• [WORK TO BE COMPLETED]: Reproduce the data verbatim, starting at the line that contains "Click the eye Preview settings icon" and stopping after the final line of the data. Leave out the pictures.

• [RECORDS SHOWN]:
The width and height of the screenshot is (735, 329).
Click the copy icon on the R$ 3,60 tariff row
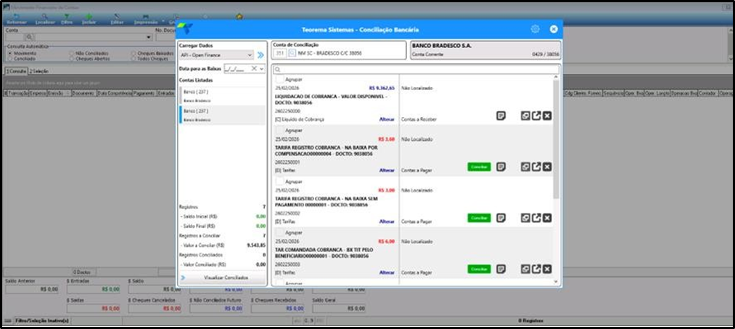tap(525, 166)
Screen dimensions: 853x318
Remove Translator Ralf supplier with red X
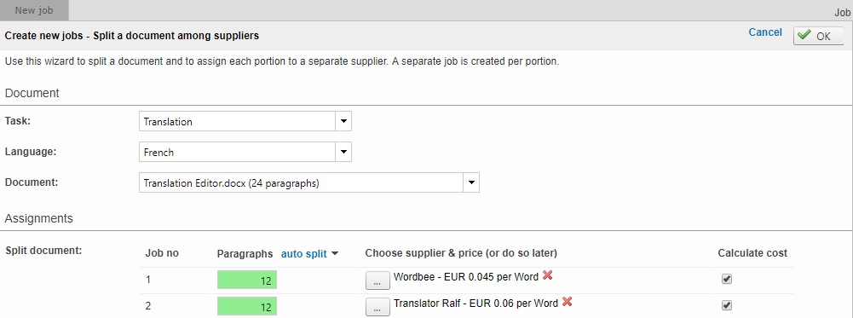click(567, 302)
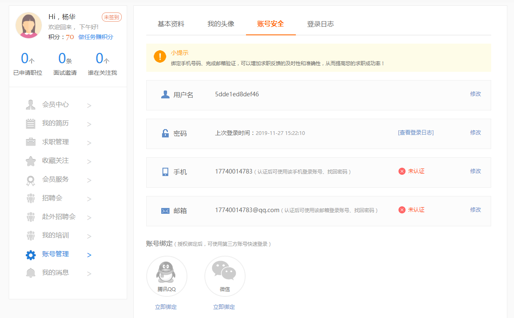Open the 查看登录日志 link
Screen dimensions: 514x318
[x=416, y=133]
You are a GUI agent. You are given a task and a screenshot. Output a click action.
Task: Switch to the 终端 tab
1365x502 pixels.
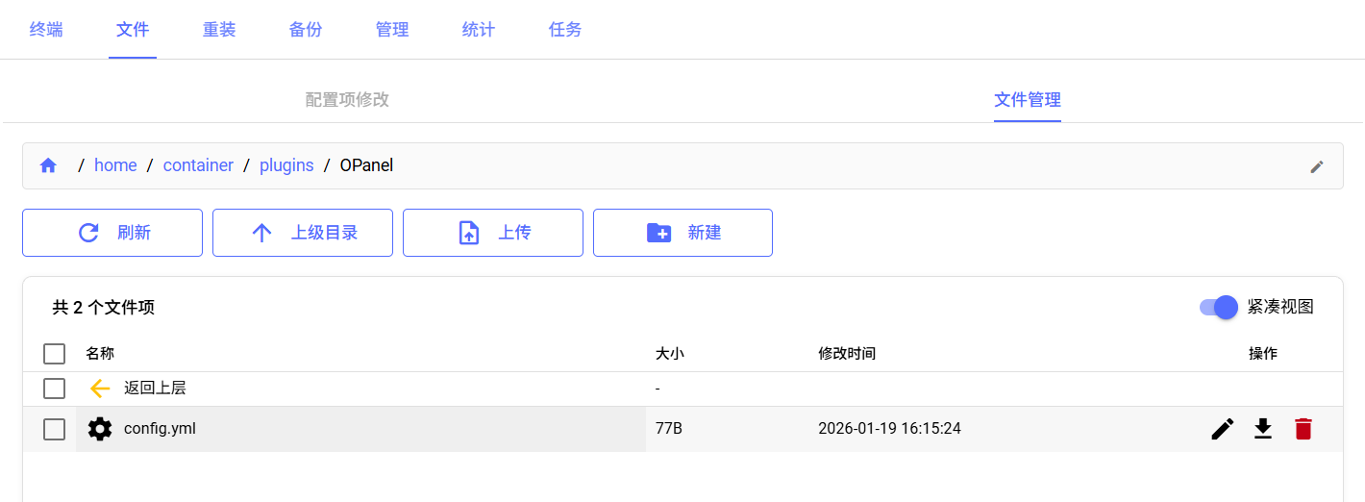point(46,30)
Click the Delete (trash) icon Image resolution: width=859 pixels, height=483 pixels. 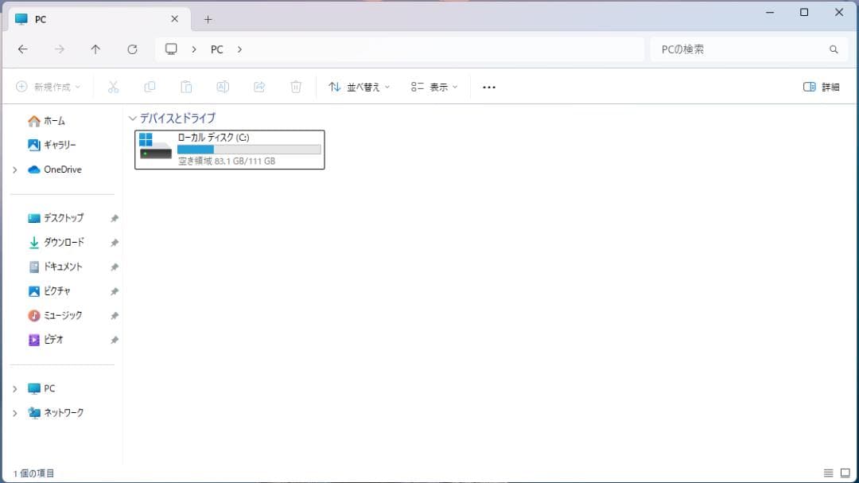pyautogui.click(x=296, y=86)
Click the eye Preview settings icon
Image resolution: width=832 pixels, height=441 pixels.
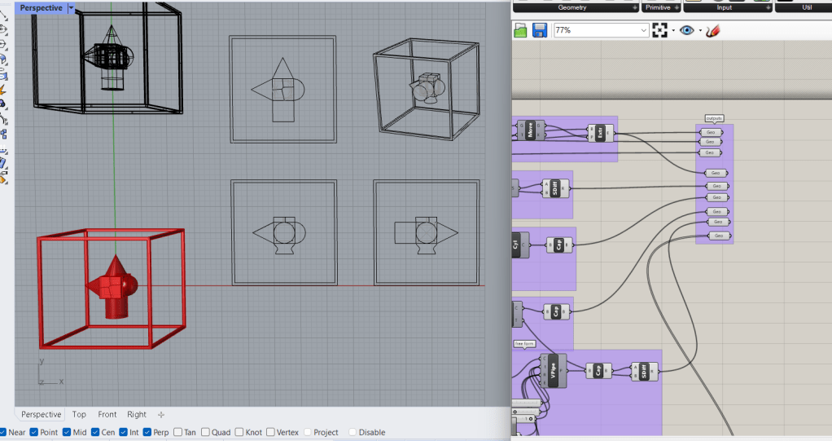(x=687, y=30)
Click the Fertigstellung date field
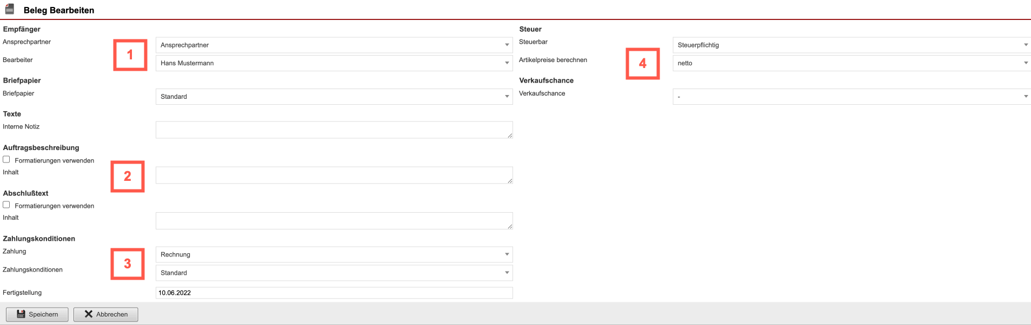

• [FINAL RESULT]:
Click the eye Preview settings icon
Image resolution: width=832 pixels, height=441 pixels.
(x=687, y=30)
Click the Fertigstellung date field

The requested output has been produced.